ASIAN RHINOCEROS: THEIR HISTORY, CHARACTERISTICS AND FEEDING, MATING AND AGGRESSIVE BEHAVIOR

RHINOCEROS


Indian rhino

The rhinoceros are the world's second largest land animal after the elephant. The word rhinoceros is derived through Latin from the Ancient Greek rhino ("nose") and keras ("horn"). The plural in English is rhinoceros or rhinoceroses. A group of rhinos is called a "crash" or “herd.” [Sources: Richard Conniff, Smithsonian magazine, November 2011; Wikipedia; Edmond Bradley Martin, National Geographic, March, 1984; Heimanta Raj Mishra and Eric Dinerstein, Smithsonian, September 1987.]

Richard Conniff wrote in Smithsonian magazine, “The peculiar appeal of rhinos is that they seem to have lumbered straight out of the Age of Dinosaurs. They are massive creatures, second only to elephants among modern land animals, with folds of thick flesh that look like protective plating. A white rhino can stand six feet at the shoulders and weigh 6,000 pounds or more, with a horn up to six feet in length, and a slightly shorter one just behind. (“Rhinoceros” means “nose horn.”) Its eyes are dim little poppy seeds low on the sides of its great skull. But the big feathered ears are acutely sensitive, as are its vast snuffling nasal passages. The black rhino is smaller than the white, weighing up to about 3,000 pounds, but it’s more quarrelsome.”

Rhinoceros belong to the order Perissodactyla (odd-toed ungulates, or a mammal with hooves that feature an odd number of toes), the suborder Ceratomorpha; the superfamily Rhinocerotoidea; and the family Rhinocerotidae.

There are only about 25,000 rhinos in the world. Most live in carefully guarded and managed game parks and reserves in South Africa. According to Save the Rhino there are 20,165 white rhinoceros , 4,880 black rhinoceros , 2,850 Indian rhinoceros, 200 Sumatran rhinoceros and 50Javan rhinoceros. South Africa has the largest population with 18,563 white rhinoceros and 1,570 black rhinoceros. India has the second largest population with about 2,200 Indian rhinoceros. Kenya has the third largest population with 300 white rhinoceros and 600 black rhinoceros.

## Your goal
Reproduce the stretch of the rhinoceros text from "Rhinoceros belong to" through "the family Rhinocerotidae.", substituting "odd-toed hoofed mammals" for "odd-toed ungulates". Work only from the rhinoceros text.

Collected data entries
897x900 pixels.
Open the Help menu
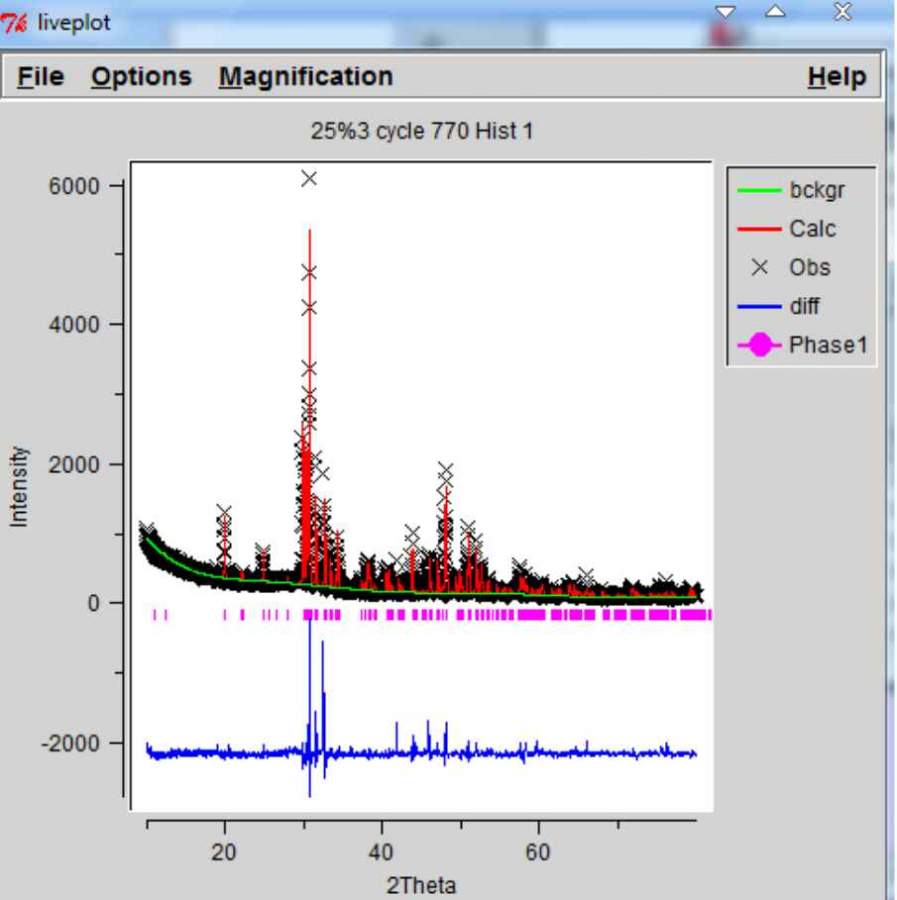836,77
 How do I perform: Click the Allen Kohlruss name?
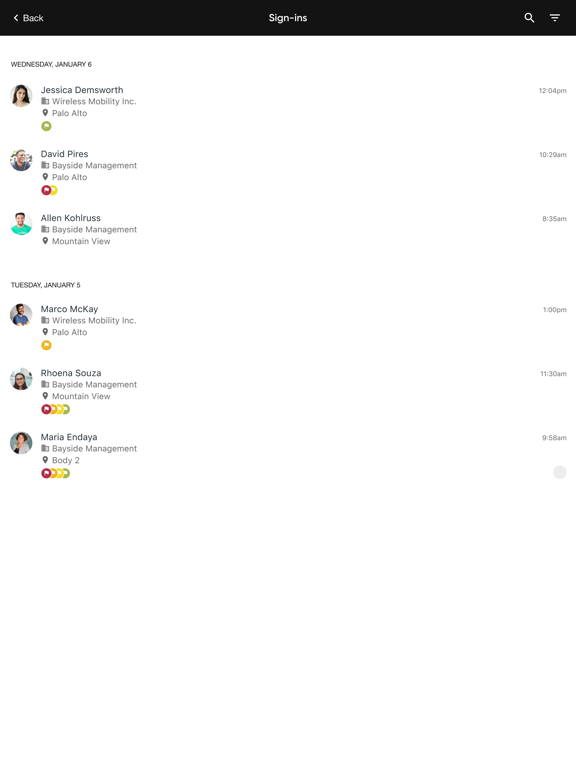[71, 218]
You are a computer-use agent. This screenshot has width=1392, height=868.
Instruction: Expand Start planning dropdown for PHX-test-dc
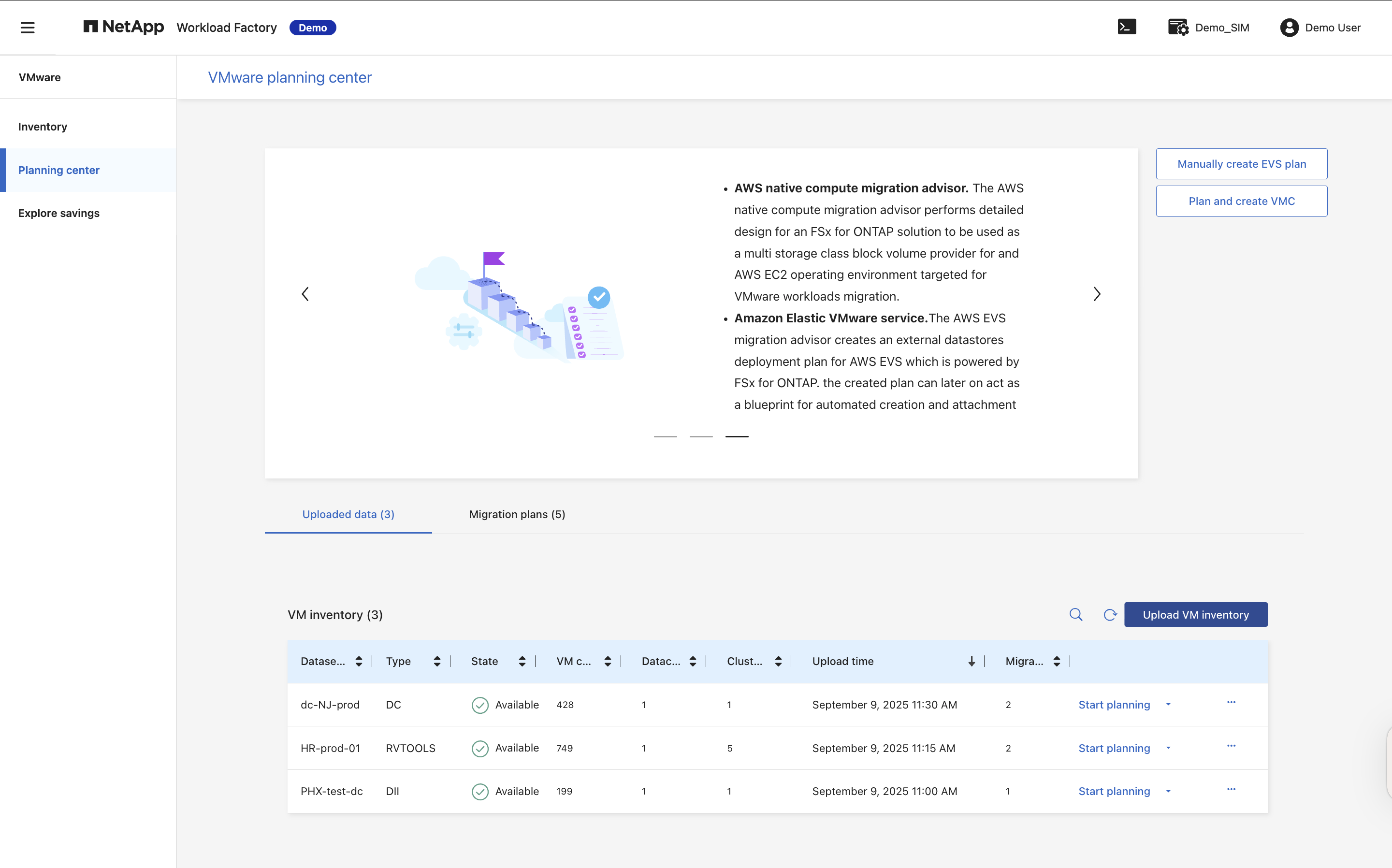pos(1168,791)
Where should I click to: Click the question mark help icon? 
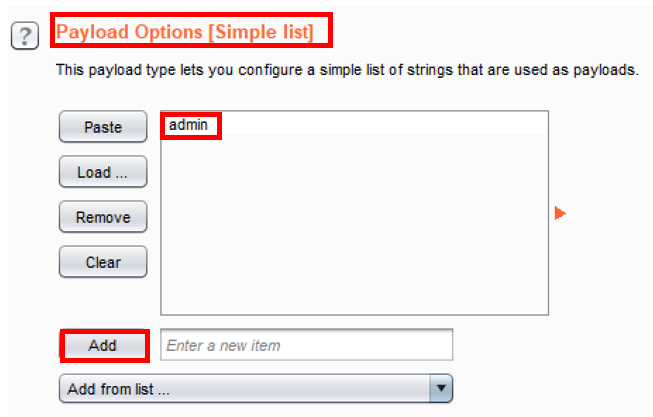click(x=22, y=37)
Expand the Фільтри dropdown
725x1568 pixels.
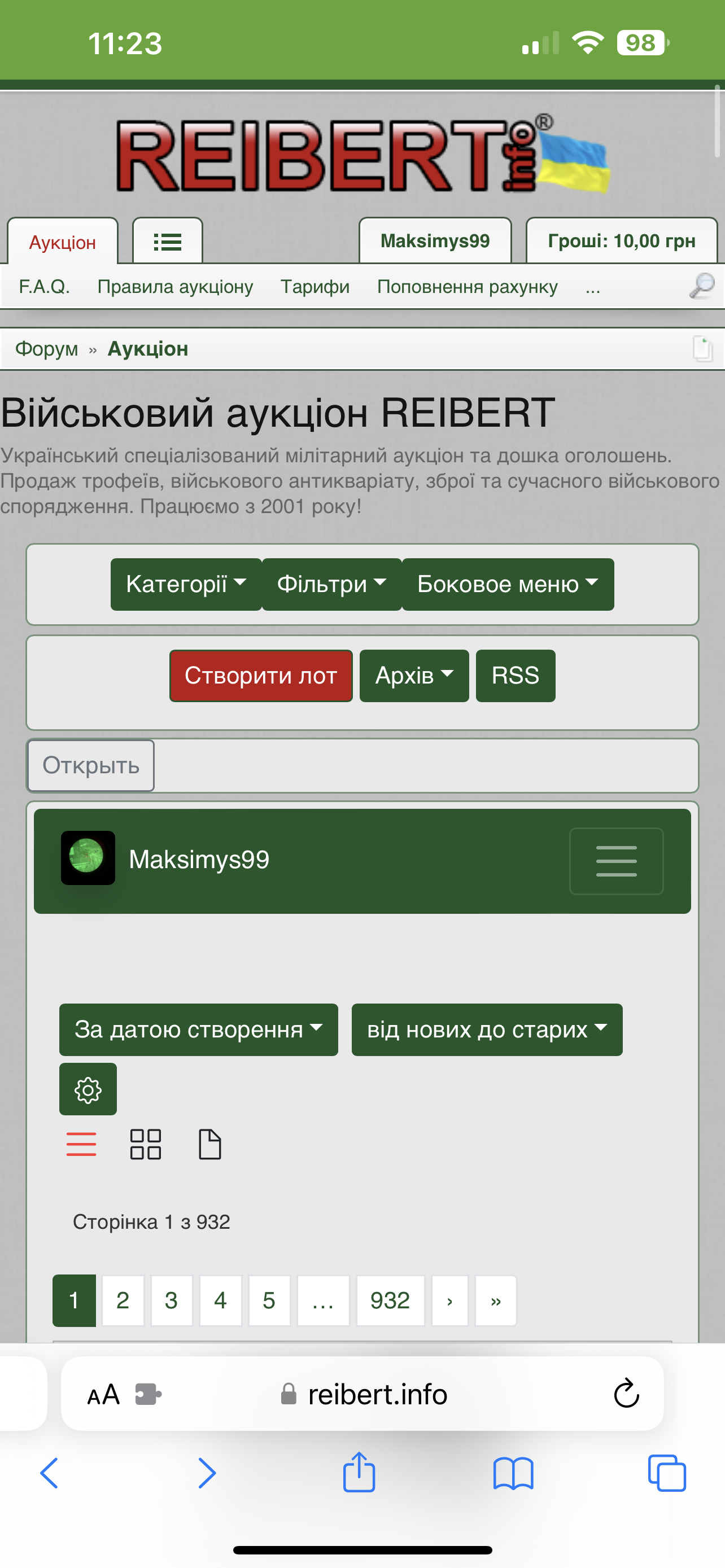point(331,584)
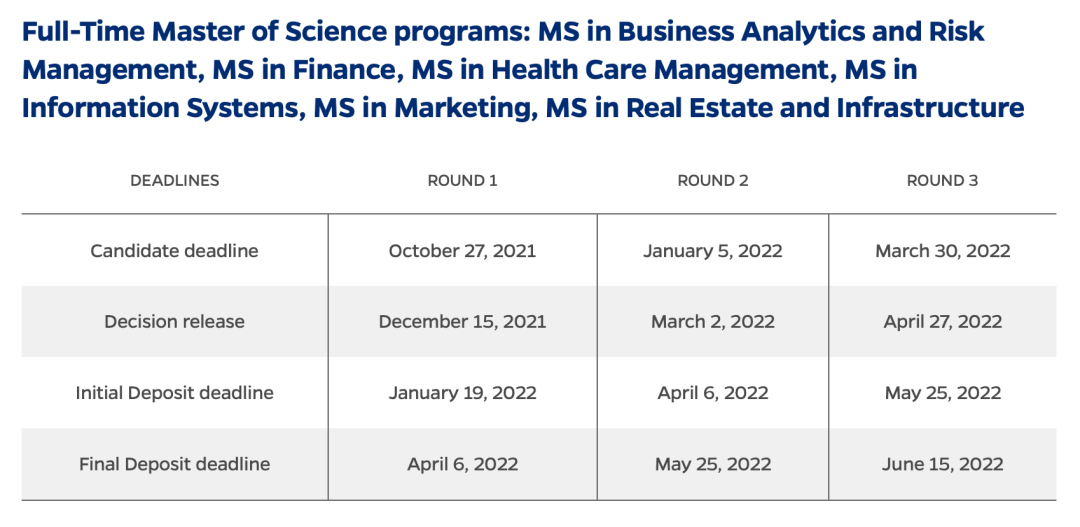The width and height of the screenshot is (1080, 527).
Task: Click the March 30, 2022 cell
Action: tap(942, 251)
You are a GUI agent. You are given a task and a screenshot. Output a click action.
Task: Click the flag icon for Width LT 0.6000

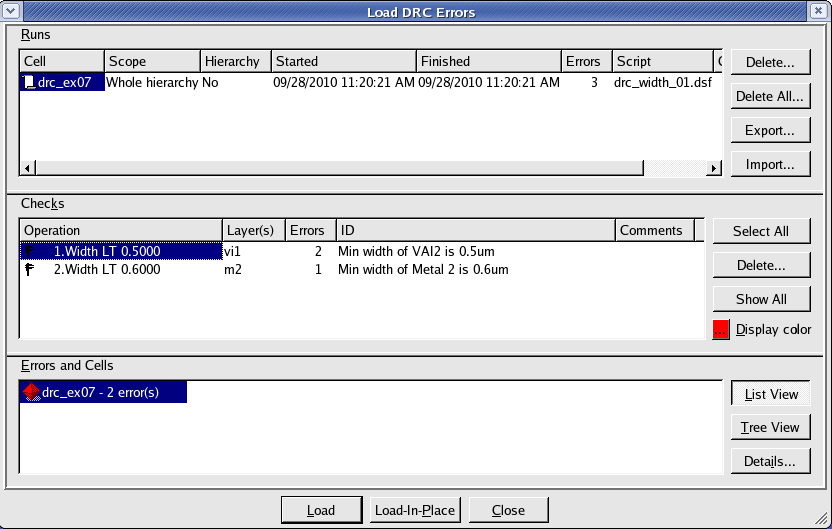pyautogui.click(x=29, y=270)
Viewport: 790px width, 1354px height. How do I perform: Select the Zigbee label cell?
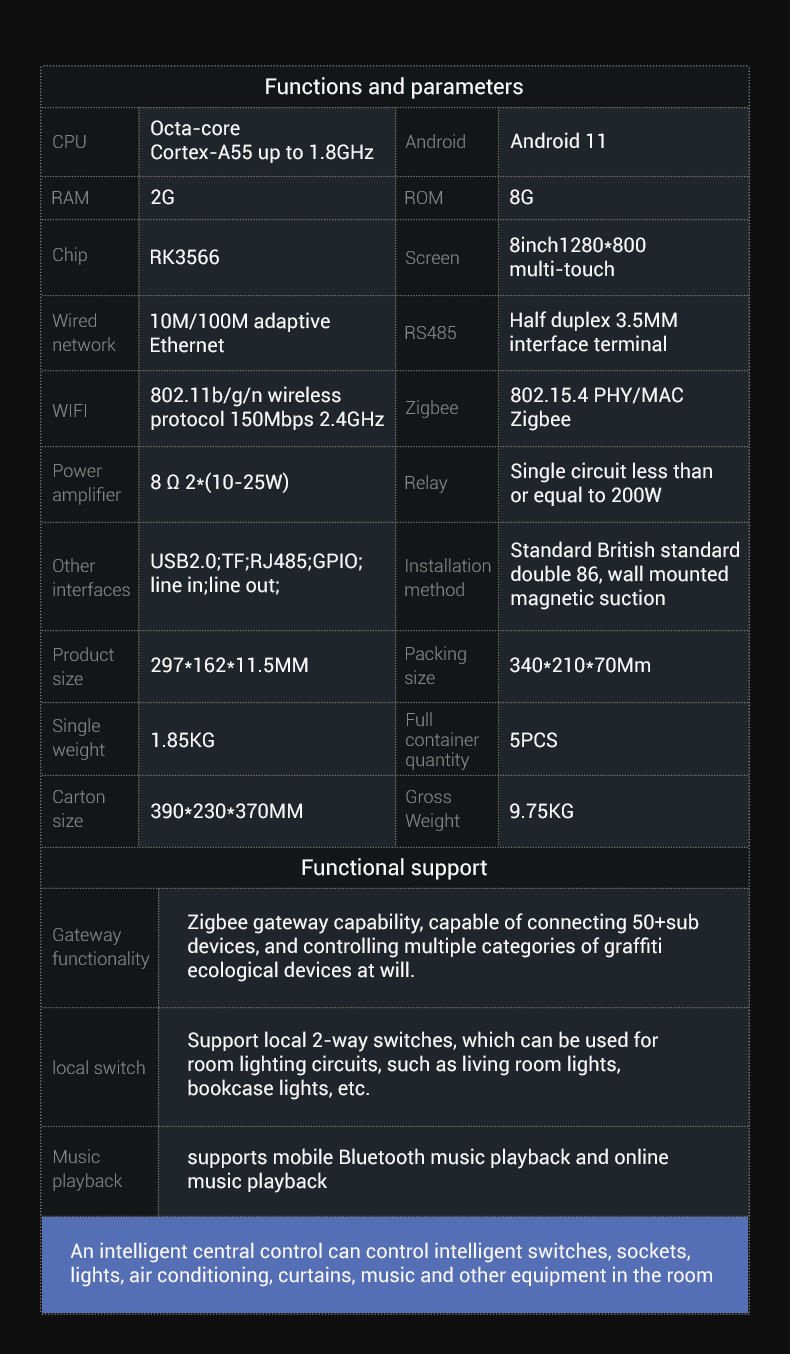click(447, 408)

## Response below
Rhinoceros belong to the order Perissodactyla (odd-toed hoofed mammals, or a mammal with hooves that feature an odd number of toes), the suborder Ceratomorpha; the superfamily Rhinocerotoidea; and the family Rhinocerotidae.